What an unpleasant surprise it was to tune in Fox Sports Thursday night for a baseball game and have to endure the sight and sound of none other than Pete Rose, the esteemed gambler who now lives, appropriately, in Las Vegas.  Yuck.  It stands to reason, of course, that the network that uses a criminal like Ollie North for political commentary would offer the profound thoughts of baseball’s biggest schmuck for the sporting set.

The pleasant surprises of 2015 so far: The Twins, the Rays, of course the Astros, and now we need to include the Blue Jays and the Rangers.  Of all those teams, Toronto appears to be the one with the most staying power but I keep writing off Houston and they keep proving me stupid.  For surprising ineptitude, the Athletics have now outdone the Marlins.  Less surprising is the nosedive by the 2013 World Champion Red Sox, who looked so good and smart then but now seem to be clueless with disciplinary problems.  Maybe they’ll be goofy enough to take Starlin Castro off the Cubs’ paws for Clay Buchholz or something.

Delusional Mets fans alert: their 10-21 road record is better than just one team, the Phillies.

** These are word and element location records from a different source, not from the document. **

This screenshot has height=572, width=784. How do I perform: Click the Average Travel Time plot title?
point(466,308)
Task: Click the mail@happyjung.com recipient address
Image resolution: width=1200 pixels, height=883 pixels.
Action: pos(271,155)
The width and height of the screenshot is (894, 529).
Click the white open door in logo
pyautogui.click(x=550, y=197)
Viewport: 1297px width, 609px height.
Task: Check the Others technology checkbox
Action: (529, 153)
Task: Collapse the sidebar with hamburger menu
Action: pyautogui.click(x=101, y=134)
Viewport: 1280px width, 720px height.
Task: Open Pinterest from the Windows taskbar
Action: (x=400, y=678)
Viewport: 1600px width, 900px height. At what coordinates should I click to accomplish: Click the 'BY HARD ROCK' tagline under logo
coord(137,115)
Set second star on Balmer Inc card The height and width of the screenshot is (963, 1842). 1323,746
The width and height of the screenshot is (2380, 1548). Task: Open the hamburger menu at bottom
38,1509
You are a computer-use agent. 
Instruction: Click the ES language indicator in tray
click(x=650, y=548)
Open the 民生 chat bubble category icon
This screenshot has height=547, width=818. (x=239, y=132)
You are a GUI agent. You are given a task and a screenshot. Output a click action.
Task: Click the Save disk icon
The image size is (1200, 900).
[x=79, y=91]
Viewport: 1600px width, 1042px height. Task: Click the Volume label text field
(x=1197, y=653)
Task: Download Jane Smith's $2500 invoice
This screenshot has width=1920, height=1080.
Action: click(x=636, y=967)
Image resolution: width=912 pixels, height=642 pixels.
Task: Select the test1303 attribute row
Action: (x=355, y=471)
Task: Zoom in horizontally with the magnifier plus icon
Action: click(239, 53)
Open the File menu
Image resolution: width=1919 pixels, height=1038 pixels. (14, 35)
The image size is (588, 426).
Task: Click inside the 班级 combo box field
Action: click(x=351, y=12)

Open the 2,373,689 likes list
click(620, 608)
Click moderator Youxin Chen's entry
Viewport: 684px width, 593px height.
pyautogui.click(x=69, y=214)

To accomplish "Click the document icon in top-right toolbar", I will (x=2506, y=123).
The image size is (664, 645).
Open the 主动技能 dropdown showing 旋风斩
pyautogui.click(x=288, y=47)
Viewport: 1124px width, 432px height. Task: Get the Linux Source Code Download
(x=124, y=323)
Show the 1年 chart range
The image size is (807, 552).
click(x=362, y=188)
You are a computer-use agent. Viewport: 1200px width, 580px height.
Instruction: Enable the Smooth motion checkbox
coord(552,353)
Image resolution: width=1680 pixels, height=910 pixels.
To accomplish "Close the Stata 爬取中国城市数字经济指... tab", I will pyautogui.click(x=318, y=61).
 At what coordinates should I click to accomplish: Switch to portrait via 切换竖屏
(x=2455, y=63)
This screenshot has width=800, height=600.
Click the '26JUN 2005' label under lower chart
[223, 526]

And now, as they say on HBO, for a little basketball space.  It was really fun to see the Warriors be successful, if for no other reason than to prove that Charles Barkley just might have been wrong.  I followed their season mostly in the newspapers though because I just can’t watch NBA games.  I try but I can’t do it; it’s worse than American rules football: two, maybe three minutes of action followed by time out, foul, foul, time out, sell beer, sell Viagra, foul, time out.  I know that television executives love football and basketball because of all the interruptions but, as a convert to futbol (soccer), I really have become spoiled by 45 minutes of action, a halftime break, and then 45 minutes more action.  With some modest rule changes the NBA could become interesting enough to watch but it is never going to happen.  First, as in soccer, a team should never gain an advantage by committing a foul.  Loss of possession should be the only consistent result from fouls, with penalty kicks (free throws) for flagrant violations and yellow and red cards for things like tackling a player on his way to a goal or gouging someone’s eye out. When a player “fouls out”, he is not replaced.  Let’s play ball.  If people enjoy watching 7 footers clang free throws, no wonder they sell so much Viagra and beer.  Next, the three point circle has added drama to the game, so how about another circle?  This one should be maybe within three or four feet of the basket.  It would be a one point circle, suitable for dunks and layups.  I wonder how the Bread Truck would like that?  I think it would be fun.

It’s a rather consistent theme among corporate types to accept blame when mistakes have been made and assign that blame to middle management if blaming lower echelon workers doesn’t provide enough relief.  The latest example in the major leagues is the firing of Bud Black by the San Diego Padres.  The Friars tried to excite a flatulent fan base in the winter by acquiring outfielders more capable of power hitting, such as Justin Upton and Matt Kemp.  This didn’t really improve the team because, while these are honorable fellows and , indeed, good power hitters, they are not any longer what we pundits refer to as fleet flychasers and the Padres have a big yard. So, sorry, Bud.  Will Venable understands.